WIP: Python buffer (PEP 3118) implementation#70
WIP: Python buffer (PEP 3118) implementation#70jakebolewski wants to merge 5 commits intoJuliaPy:masterfrom
Conversation
|
Hi Jake, thanks for doing this! I don't think non-contiguous buffers should be handled differently. As long as it is strided data, it falls under the same The reason I don't initialize when first loading the module is to allow more freedom in how Python is initialized. But maybe I should switch to doing that purely via environment variables? I would generate a separate type for each heterogeneous structure, but cache the types. This way, PyCall will return consistent types for multiple calls with the same data, which I think is important. I don't think we should look at the global environment for matching structures, as that could lead to very surprising and inconsistent results. To implement Julia arrays as Python buffers, we'll want to implement a new Python type that implements the requisite method slots. See, for example, |
There was a problem hiding this comment.
If we stick with the current pyinitialize pattern for now, you could always define PyBuffer at initialization time by calling eval.
There was a problem hiding this comment.
Ok, that seems like the least disruptive change.
There was a problem hiding this comment.
@jakebolewski, why do you say that the obj field is not in the struct for versions ≤ 3.2?
I just looked in the Python 2.7.6 Include/object.h header file, and Py_buffer is defined as
/* Py3k buffer interface */
typedef struct bufferinfo {
void *buf;
PyObject *obj; /* owned reference */
Py_ssize_t len;
Py_ssize_t itemsize; /* This is Py_ssize_t so it can be
pointed to by strides in simple case.*/
int readonly;
int ndim;
char *format;
Py_ssize_t *shape;
Py_ssize_t *strides;
Py_ssize_t *suboffsets;
Py_ssize_t smalltable[2]; /* static store for shape and strides of
mono-dimensional buffers. */
void *internal;
} Py_buffer;which seems identical except for the smalltable field (which is missing in Python 3.4). However, we can just add some padding to the structure for compatibility, since we don't actually access those fields ourselves.
There was a problem hiding this comment.
@stevengj I had a look, that comment is just wrong. Perhaps I wrote that initially based on the documentation ->
Python 2.7 vs Python 3.4 where the obj field is documentated in the latter.

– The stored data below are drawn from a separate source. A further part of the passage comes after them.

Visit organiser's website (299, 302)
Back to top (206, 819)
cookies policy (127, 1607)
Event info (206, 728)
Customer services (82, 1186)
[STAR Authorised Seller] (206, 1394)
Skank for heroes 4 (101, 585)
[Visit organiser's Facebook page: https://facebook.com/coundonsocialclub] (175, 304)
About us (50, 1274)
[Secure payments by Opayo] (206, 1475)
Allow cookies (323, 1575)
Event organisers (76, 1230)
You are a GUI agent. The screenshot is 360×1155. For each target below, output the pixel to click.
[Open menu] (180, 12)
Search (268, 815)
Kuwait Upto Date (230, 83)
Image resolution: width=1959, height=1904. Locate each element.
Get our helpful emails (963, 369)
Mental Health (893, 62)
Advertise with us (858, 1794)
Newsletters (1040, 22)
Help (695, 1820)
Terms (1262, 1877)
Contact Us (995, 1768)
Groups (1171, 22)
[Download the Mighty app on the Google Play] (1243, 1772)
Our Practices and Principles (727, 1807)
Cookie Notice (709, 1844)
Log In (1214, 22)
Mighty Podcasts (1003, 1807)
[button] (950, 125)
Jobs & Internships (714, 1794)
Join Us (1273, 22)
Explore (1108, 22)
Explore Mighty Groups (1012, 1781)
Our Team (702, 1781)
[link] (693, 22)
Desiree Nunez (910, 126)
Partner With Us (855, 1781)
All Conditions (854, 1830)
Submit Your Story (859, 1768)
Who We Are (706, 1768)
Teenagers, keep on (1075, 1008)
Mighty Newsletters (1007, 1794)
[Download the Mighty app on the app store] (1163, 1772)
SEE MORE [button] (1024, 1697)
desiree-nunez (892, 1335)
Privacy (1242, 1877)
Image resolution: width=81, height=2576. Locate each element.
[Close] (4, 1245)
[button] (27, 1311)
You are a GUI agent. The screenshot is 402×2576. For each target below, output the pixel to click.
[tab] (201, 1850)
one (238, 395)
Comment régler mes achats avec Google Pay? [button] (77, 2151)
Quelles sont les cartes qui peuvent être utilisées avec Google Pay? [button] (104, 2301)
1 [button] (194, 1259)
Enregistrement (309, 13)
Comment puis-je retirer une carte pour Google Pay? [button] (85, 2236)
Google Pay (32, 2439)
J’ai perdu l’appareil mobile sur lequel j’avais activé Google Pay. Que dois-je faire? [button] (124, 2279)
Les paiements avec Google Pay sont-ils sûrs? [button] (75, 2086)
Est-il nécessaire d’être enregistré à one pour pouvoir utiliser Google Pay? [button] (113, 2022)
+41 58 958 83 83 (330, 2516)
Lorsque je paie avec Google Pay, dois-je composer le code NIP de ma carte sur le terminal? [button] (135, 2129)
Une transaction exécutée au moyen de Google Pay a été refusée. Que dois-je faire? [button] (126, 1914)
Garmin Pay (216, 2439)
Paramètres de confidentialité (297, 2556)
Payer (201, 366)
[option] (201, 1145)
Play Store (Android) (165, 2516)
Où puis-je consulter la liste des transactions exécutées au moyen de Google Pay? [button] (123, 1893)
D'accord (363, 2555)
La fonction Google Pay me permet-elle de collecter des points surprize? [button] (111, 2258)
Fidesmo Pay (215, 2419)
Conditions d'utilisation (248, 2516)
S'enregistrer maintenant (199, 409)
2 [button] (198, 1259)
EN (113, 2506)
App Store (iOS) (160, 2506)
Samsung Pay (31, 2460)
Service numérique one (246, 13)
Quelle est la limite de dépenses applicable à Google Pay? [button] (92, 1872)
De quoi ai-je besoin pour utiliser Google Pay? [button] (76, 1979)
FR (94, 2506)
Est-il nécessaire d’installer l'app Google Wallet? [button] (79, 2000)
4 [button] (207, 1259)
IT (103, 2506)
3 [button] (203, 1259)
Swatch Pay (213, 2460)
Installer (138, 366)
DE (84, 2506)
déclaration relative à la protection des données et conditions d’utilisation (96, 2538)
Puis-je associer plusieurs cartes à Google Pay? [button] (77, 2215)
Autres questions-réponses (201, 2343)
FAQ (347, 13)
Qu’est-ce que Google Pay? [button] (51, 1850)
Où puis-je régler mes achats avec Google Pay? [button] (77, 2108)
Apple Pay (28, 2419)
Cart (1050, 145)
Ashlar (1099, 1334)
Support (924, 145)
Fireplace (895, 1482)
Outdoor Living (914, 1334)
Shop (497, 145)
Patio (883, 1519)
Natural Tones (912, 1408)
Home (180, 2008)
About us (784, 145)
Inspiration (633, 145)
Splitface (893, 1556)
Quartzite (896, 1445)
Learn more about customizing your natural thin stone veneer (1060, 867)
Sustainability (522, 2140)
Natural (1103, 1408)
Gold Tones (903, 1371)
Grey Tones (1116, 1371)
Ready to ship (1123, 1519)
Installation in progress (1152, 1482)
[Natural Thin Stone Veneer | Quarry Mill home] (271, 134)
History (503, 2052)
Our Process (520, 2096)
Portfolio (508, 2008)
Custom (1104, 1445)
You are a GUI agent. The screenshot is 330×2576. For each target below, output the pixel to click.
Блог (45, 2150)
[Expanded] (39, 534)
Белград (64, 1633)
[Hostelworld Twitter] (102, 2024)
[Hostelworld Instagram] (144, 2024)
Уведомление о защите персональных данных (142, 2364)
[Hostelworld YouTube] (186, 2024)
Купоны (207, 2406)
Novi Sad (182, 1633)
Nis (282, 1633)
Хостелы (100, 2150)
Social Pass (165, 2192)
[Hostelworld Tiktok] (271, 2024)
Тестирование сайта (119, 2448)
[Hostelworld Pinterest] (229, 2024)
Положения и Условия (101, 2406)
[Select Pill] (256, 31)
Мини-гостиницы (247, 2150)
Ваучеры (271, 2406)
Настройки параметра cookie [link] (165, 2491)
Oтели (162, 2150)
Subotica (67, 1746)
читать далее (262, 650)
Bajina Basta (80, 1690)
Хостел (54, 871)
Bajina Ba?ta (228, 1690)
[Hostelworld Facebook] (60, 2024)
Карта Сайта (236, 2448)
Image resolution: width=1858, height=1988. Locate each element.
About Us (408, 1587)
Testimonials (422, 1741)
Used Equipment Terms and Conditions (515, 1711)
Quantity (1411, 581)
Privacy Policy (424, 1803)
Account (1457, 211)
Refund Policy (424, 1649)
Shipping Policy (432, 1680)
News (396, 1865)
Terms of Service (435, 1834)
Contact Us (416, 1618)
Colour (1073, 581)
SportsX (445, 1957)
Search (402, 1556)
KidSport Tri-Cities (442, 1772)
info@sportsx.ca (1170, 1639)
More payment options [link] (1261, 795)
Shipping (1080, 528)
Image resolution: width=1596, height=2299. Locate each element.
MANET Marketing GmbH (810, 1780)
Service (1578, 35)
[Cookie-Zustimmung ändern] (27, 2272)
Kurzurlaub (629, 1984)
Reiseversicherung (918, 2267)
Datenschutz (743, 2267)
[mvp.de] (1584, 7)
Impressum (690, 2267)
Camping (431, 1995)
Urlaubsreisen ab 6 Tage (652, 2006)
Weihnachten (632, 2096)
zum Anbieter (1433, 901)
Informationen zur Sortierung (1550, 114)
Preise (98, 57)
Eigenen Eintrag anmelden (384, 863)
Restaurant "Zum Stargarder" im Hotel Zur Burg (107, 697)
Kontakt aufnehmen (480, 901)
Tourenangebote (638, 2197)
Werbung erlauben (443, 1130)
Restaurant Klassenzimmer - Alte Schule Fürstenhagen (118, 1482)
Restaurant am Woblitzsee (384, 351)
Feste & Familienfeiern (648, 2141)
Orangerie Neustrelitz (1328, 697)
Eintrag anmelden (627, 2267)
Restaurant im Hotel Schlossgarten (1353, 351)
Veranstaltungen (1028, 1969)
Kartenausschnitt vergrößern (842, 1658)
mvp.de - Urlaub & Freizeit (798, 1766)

It was a bit speculative at the time, but I really should finish this PR. Bidirectional zero copy buffers would be a really nice feature.
|
@stevengj thanks for the comments, I'll works towards integrating your suggestions. This was prompted by doing a bit of profiling with pyjulia. Using memory views over numpy data types delivers a boost in performance with Cython, I hope that the same is true with PyCall when all is said and done. Using buffers eliminates object introspection for numpy arrays so I'm hoping it will give a boost in performance. |
|
Yes, the NumPy array interface that we are currently using seems like it will have greater overhead than the buffer-interface C calls. Though for operations on large arrays the overhead of introspection shouldn't be an issue. |
|
Just catching up on this - why did you go with |
|
Exposing julia objects to python through the buffer protocol you need to define a new type like you suggested and how @stevengj did with julia's IO type in |
|
Cool – I spent some time reading through What needs to be done is to use this to create a Python object which exposes the buffer interface and contains a reference to a Julia array object. Once that's done, it's just a matter of creating a I think that if we went that route, we wouldn't need the current Does that sound about right? |
|
@jakevdp, yes, that sounds about right. However, that would be for Julia -> Python conversions, |
|
I think the best way to do numpy->Julia would be via the buffer interface as well. If we make a method whereby anything with a buffer interface can be transparently viewed as a Julia array, then numpy will come for free! I haven't thought much about that direction, but it seems like it wouldn't be too much extra work. |
|
@jakevdp, that's basically what @jakebolewski has done with |
|
OK - the functionality I desire, though, is to have something like this in Python: j = julia.Julia()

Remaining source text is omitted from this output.